◆ **What this task involves**: Return, unchanged, the lines of the records from the line containing "You are a GUI" through the final line of the records, inclusive.

◆ **Input records**:
========================================================================
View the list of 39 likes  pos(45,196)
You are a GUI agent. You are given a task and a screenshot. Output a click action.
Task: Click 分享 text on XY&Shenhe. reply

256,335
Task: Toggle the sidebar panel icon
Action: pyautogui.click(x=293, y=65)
========================================================================
◆ **Result for this task**:
You are a GUI agent. You are given a task and a screenshot. Output a click action.
Task: Click 分享 text on XY&Shenhe. reply

256,335
Task: Toggle the sidebar panel icon
Action: pyautogui.click(x=293, y=65)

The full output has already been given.